4. The hexagonal close packed (hcp) structure is shown at the right. If the radius of the spheres is R, what is the vertical distance between layers in units of R? What fraction of space is filled by the spheres in the hcp lattice?
5. Consider a one-dimensional chain of sodium atoms that contains N atoms, where N is a large number. The distance between atoms in the chain is the lattice constant a. In the highest occupied molecular orbital of the chain, what is the distance between nodes (in units of a)?
6. Starting from the left side of the periodic table, the melting and boiling points of the elements first increase, and then decrease.
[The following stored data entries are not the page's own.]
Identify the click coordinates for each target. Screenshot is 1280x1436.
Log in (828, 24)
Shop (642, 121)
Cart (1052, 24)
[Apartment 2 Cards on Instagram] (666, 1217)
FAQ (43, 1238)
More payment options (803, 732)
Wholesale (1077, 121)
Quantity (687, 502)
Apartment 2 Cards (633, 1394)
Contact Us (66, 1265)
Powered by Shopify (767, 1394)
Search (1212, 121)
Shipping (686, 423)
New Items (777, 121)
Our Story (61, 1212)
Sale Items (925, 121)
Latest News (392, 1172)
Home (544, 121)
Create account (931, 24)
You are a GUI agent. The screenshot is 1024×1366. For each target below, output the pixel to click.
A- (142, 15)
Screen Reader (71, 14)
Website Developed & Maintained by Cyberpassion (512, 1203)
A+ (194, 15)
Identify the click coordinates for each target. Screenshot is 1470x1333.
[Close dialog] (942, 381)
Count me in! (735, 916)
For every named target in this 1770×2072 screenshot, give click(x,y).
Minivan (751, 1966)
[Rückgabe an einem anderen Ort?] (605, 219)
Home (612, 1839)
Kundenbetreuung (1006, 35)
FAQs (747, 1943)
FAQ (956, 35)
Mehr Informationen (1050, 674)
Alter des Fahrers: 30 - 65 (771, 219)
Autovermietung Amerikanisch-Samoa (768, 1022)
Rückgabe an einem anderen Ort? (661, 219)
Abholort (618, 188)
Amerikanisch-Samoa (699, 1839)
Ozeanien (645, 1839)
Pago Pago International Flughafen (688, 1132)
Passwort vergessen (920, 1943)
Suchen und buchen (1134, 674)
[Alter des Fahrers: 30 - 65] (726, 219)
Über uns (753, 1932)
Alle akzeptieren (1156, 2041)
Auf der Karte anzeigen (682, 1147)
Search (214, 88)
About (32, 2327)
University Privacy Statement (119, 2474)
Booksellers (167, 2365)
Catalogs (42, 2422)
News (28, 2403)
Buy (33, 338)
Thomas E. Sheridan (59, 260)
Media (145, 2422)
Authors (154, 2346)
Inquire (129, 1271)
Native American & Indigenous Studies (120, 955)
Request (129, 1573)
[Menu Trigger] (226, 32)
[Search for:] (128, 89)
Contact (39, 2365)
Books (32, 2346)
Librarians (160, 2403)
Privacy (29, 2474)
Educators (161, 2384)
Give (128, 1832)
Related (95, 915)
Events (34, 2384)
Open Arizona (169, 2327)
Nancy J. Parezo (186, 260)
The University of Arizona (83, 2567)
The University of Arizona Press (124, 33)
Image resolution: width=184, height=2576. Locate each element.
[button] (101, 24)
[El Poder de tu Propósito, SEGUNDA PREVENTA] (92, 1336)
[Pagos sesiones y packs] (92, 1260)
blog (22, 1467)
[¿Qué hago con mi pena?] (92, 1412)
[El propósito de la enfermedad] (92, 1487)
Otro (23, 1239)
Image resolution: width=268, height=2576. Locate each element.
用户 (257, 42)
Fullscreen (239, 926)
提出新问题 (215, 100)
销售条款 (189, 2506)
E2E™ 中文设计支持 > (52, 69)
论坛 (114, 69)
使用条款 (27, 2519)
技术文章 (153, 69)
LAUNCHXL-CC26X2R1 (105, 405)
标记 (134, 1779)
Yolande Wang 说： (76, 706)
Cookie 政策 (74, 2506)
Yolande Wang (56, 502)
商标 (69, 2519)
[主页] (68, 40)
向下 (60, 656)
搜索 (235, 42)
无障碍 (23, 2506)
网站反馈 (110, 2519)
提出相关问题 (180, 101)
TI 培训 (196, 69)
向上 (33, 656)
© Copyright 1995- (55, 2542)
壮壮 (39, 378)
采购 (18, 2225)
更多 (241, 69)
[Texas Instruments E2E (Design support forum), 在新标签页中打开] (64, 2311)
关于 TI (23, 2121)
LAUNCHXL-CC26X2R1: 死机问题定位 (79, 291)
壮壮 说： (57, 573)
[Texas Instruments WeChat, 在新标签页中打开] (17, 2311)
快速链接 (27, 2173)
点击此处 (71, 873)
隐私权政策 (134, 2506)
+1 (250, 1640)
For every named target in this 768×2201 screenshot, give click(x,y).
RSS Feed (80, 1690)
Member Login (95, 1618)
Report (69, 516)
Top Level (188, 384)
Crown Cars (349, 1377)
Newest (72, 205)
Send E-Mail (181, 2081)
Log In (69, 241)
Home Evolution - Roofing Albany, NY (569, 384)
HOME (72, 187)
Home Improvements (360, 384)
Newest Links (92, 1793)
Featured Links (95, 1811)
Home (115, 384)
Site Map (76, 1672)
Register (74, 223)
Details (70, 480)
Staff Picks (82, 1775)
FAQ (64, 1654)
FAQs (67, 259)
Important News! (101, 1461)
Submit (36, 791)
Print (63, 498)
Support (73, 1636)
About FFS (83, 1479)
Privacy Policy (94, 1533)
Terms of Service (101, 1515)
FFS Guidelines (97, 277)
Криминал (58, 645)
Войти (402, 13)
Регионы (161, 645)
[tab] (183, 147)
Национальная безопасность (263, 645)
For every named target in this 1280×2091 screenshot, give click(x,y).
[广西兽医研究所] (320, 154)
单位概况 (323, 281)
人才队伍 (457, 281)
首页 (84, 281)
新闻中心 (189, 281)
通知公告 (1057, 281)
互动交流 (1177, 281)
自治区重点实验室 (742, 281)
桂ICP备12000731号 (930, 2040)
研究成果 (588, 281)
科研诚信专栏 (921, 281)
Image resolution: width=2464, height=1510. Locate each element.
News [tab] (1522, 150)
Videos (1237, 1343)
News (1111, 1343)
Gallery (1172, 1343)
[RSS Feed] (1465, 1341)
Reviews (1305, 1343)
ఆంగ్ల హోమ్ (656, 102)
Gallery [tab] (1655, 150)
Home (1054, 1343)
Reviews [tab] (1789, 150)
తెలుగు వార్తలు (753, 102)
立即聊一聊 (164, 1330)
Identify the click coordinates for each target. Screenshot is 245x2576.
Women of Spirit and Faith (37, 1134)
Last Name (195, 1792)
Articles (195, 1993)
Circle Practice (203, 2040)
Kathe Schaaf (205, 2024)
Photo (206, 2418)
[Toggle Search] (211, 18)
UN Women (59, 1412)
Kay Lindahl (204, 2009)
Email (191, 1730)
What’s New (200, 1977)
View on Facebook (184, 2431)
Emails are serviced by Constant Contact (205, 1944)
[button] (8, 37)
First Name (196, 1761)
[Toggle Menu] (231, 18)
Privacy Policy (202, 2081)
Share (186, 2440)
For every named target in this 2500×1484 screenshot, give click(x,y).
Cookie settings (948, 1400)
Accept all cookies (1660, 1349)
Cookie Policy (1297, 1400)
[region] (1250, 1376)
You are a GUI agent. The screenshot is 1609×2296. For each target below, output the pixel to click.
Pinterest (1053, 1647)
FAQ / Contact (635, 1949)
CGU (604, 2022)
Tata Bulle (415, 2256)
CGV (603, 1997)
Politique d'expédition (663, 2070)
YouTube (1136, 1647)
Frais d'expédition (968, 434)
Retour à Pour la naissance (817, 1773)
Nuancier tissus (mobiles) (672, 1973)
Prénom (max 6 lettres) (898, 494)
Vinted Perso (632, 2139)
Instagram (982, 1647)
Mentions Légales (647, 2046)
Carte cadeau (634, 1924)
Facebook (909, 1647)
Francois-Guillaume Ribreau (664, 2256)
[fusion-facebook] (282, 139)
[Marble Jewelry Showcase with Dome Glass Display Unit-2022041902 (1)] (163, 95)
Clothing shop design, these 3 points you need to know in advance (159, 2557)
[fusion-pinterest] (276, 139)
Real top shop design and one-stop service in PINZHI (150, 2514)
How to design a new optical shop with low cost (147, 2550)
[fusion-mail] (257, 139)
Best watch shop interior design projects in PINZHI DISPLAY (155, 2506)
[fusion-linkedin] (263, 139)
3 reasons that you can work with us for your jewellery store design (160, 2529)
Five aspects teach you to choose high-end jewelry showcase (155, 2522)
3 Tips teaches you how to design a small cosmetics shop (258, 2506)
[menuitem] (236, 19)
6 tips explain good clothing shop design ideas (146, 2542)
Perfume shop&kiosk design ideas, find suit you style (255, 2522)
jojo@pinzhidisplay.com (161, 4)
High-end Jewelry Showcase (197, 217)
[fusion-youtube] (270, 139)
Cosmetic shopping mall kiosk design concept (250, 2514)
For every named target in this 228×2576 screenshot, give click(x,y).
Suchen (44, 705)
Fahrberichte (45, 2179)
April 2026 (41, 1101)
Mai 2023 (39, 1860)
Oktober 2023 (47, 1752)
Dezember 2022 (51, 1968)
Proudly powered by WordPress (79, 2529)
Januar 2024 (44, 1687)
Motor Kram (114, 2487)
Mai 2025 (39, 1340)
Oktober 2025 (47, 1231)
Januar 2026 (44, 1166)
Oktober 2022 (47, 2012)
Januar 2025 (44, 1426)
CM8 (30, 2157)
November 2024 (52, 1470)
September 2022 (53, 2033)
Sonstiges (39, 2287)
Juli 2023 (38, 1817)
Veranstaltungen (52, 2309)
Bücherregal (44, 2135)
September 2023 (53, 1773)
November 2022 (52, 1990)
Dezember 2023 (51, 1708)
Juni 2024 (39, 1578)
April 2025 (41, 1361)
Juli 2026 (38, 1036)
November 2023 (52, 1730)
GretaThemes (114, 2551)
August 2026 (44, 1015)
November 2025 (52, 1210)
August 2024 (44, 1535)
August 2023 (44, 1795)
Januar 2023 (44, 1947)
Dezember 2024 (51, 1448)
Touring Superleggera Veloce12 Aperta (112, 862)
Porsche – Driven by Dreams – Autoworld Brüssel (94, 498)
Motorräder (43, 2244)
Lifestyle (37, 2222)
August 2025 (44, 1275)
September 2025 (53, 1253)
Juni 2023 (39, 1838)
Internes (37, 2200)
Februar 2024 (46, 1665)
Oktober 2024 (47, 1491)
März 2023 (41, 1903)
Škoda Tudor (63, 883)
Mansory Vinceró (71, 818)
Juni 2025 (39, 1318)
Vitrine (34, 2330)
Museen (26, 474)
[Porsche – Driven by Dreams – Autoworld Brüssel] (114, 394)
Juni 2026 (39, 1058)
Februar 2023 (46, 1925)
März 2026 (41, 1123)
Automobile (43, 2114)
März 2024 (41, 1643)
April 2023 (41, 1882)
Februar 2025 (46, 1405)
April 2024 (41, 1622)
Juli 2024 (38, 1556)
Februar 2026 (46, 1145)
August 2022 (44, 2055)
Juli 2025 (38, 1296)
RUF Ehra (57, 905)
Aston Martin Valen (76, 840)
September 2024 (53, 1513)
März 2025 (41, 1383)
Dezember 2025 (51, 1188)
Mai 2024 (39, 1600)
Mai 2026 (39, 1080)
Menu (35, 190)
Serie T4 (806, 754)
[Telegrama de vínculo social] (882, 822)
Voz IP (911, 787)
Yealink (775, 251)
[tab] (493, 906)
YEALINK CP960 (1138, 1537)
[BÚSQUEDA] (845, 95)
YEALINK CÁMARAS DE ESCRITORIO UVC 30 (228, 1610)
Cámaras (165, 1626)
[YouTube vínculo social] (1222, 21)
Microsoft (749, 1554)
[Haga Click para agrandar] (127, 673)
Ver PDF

For example, the order of boiling points is Rb < Sr < Y < Zr < Nb < Mo > Tc ≈ Ru > Rh > Pd > Ag. Briefly explain the reason for this trend.
7. Going across the periodic table from left to right starting from potassium, the bonding energies and heats of vaporization increase in the order K < Ca < Sc < Ti < V, but then decrease going from V to Mn (V > Cr > Mn). The heats of vaporization of V, Cr, and Mn are much less than those of Nb, Mo, and Tc, respectively. Explain these trends.
8. Some alloys of early and late transition metals (e.g., ZrPt3) have much higher enthalpies of vaporization (per metal atom) than either pure metal. Why are such alloys unusually stable, relative to the pure metals?
9. Graphite is a semimetal composed of sheets of fused benzene rings. There are no bonds between sheets, only van der Waals interactions. What is the C-C bond order in graphite? Show why the C-C distance (1.42 Å) is different from that of benzene (1.40 Å).
10. Fe, Co, and Ni are ferromagnetic, whereas Ru, Ir, and Pt are diamagnetic. Explain why magnetic metals are found only among the 3d and 4f elements. Why are Sc and Ti, which are also 3d elements, diamagnetic?
11. The Curie temperature of cobalt is 1127•C, which is higher than that of Fe (770•C) or Ni (358•C). Why does Co have the highest Curie temperature?
12. Iron metal comes in magnetically “soft” and “hard” forms. Briefly explain the structural differences between them and draw magnetic hysteresis curves for each, indicating on your curves the coercive field and the remanent magnetization.